The reference can be a certain channel, the geometric average of channels, 1 (no reference), or an R expression that evaluates to a vector. The general form is an expression with ReporterAlias names as variables. It is evaluated for each PlexID/QuantBlock combination and applied to divide reporter ion intensities within corresponding PlexID/QuantBlock. A reference is used to convert raw intensities to relative intensities.

# Create references table
references <- samples %>% 
  filter(ReporterAlias == "ref") %>% 
  # Select required columns and rename ReporterAlias to Reference
  select(PlexID, QuantBlock, Reference = ReporterAlias)
Table 1.6: References
PlexID QuantBlock Reference
S1 1 ref
S2 1 ref


Table 1.6 shows the references table. The code to use the geometric average instead of a single channel as the reference is shown below. The geometric average is the product of the reporter ion channels to the power of (1/number of channels). For each PlexID group, collapse the vector of reporter ion names with *, surround them in parentheses, and raise to the power of (1/number of channels).

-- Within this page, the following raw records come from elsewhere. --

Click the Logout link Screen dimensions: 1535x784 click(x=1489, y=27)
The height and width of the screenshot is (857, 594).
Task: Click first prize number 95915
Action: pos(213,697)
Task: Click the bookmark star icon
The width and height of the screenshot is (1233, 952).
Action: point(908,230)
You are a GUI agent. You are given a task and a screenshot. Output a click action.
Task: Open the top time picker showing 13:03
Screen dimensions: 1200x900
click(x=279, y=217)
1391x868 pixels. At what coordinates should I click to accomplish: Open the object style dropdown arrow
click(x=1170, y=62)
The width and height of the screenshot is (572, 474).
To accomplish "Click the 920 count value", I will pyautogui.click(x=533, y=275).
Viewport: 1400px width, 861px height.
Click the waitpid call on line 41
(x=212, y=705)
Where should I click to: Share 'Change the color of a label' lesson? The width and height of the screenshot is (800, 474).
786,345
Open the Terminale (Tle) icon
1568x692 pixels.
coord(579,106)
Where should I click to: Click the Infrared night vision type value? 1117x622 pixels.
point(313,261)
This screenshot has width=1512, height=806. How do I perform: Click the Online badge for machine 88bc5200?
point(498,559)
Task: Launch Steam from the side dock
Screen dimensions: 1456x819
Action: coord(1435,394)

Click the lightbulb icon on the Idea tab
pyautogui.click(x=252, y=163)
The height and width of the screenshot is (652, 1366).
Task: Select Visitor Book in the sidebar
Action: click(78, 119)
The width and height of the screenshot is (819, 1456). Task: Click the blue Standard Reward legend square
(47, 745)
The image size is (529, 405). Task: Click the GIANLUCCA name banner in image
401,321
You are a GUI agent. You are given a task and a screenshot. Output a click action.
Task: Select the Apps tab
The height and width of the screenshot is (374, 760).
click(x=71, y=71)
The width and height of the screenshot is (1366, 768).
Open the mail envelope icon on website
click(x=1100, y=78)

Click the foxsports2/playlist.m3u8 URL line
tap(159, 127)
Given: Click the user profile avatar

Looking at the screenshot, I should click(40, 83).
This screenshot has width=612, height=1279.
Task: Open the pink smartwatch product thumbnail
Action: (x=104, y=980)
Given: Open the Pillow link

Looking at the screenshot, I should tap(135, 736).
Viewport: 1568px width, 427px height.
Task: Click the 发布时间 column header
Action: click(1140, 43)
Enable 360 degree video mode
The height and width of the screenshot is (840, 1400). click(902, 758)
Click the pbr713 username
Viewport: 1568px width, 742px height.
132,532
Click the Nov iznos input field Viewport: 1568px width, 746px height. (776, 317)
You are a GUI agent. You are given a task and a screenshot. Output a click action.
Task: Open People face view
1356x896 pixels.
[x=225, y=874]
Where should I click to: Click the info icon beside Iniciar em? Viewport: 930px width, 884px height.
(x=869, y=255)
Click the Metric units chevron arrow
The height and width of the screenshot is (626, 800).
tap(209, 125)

Note: If the reference is not a particular channel that will be excluded from the final results, there should not be any ReporterAlias that are “ref” or MeasurementName that are NA.

## Example of how to use the geometric average as reference - not run
references <- samples %>%
  group_by(PlexID, QuantBlock) %>%
  summarise(Reference = sprintf("(%s)^(1/%d)", 
                                paste(ReporterAlias, collapse = "*"), 
                                n()),
            .groups = "keep")
## Example of how to set the reference to 1 - not run
references <- samples %>% 
  distinct(PlexID, QuantBlock) %>% 
  mutate(Reference = 1)

Now that we have the three study design tables, we should save them.

# Save study design tables with write.table
write.table(fractions, file = "data/3442_fractions.txt",
            sep = "\t", quote = FALSE, row.names = FALSE)
write.table(samples, file = "data/3442_samples.txt",
            sep = "\t", quote = FALSE, row.names = FALSE)
write.table(references, file = "data/3442_references.txt",
            sep = "\t", quote = FALSE, row.names = FALSE)

Once the study design tables have been saved to text files, it is good practice to make them available to others. To do so, navigate to the Share Path provided in the DMS Data Package Detail Report (shown in Figure 1.7), and copy the three study design files to this location. This allows them to be accessed by others with the get_study_design_by_dataset_package function in the future.

Location of the Share Path used to add the study design tables.

Figure 1.7: Location of the Share Path used to add the study design tables.